___ Page excerpt
Cinderella

Review of Matthew Bourne’s "Cinderella"

February 13, 2019

A review by Keri Tombazian.

From the moment the Ahmanson Theatre welcomed choreographer Matthew Bourne’s bold all-male production of Swan Lake to America in 1997, it was clear­—Mr. Bourne is an enchanter. It is true that to love his work sometimes requires a putting aside notions of convention. Spend the evening searching for tradition and you might end in frustration, missing Bourne’s vision. Yet, there in the tapestry of his wild imaginings, traditions of ballet are present and accounted for and the germ of each classic story remains. In the case of 2017’s The Red Shoes, it was easy to see. The story was, after all, about a dancer.

Here in 2019, Ahmanson audiences are more challenged to join Bourne in his edgy retelling of the classic Cinderella. This is not your Rodgers and Hammerstein musical and it sure isn’t Disney (although there is a good argument for comparison to the dark themes and visuals of Walt Disney's earliest works.)
______
___ Data rows
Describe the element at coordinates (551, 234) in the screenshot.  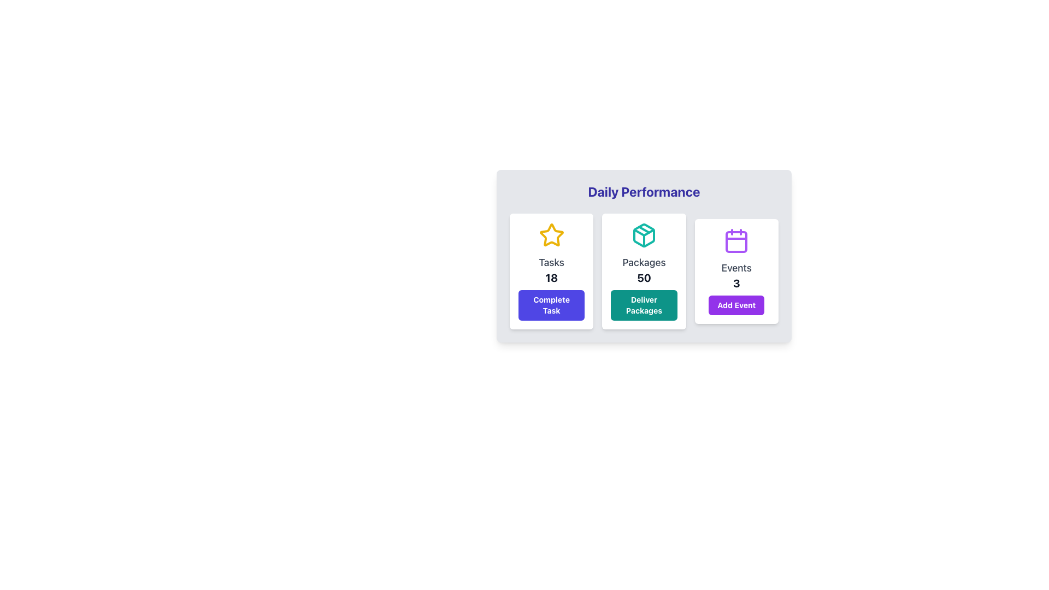
I see `the star icon located at the top-left of the 'Tasks' card in the 'Daily Performance' section, which symbolizes achievement related to the tasks metric` at that location.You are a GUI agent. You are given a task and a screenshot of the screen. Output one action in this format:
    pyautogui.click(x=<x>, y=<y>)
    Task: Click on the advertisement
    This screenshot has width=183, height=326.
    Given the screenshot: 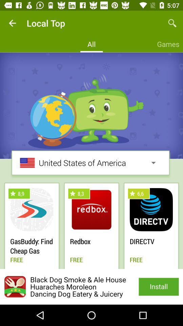 What is the action you would take?
    pyautogui.click(x=92, y=286)
    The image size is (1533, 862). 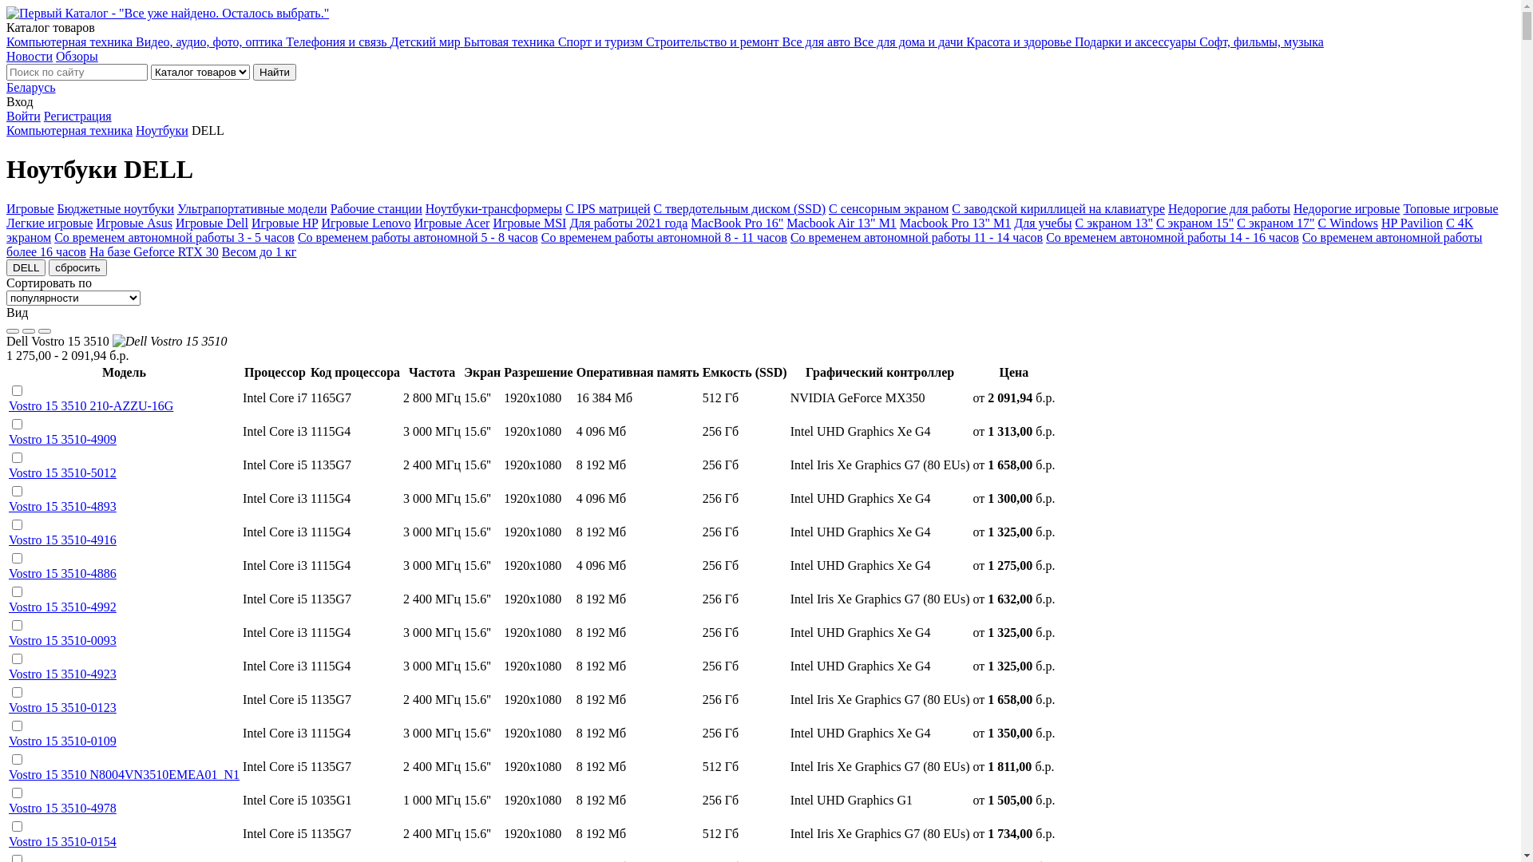 What do you see at coordinates (62, 707) in the screenshot?
I see `'Vostro 15 3510-0123'` at bounding box center [62, 707].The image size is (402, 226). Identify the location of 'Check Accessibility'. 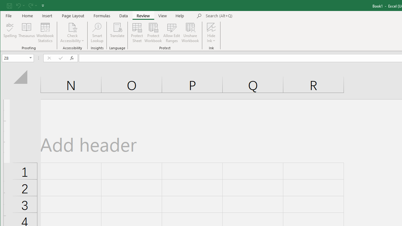
(72, 33).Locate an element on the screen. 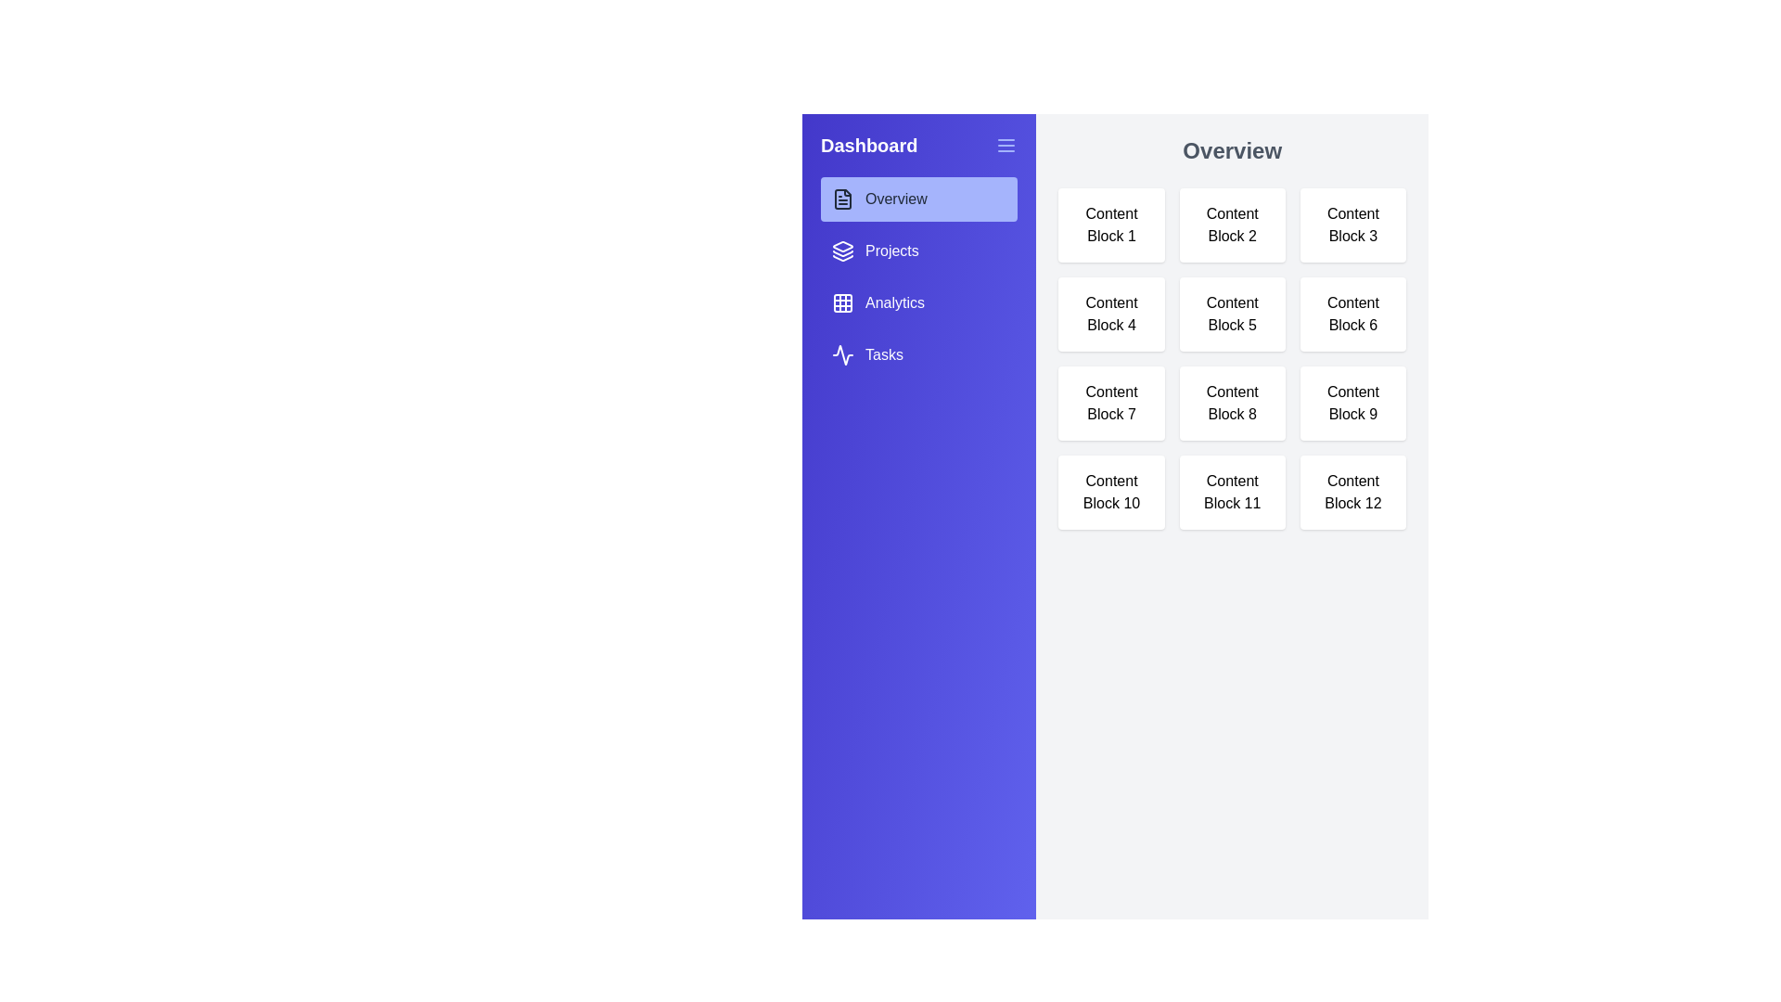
______
According to the Cinderella review, in what year did the Ahmanson Theatre welcome Matthew Bourne's all-male Swan Lake to America? The material has no connection to the Cinderella review.

1997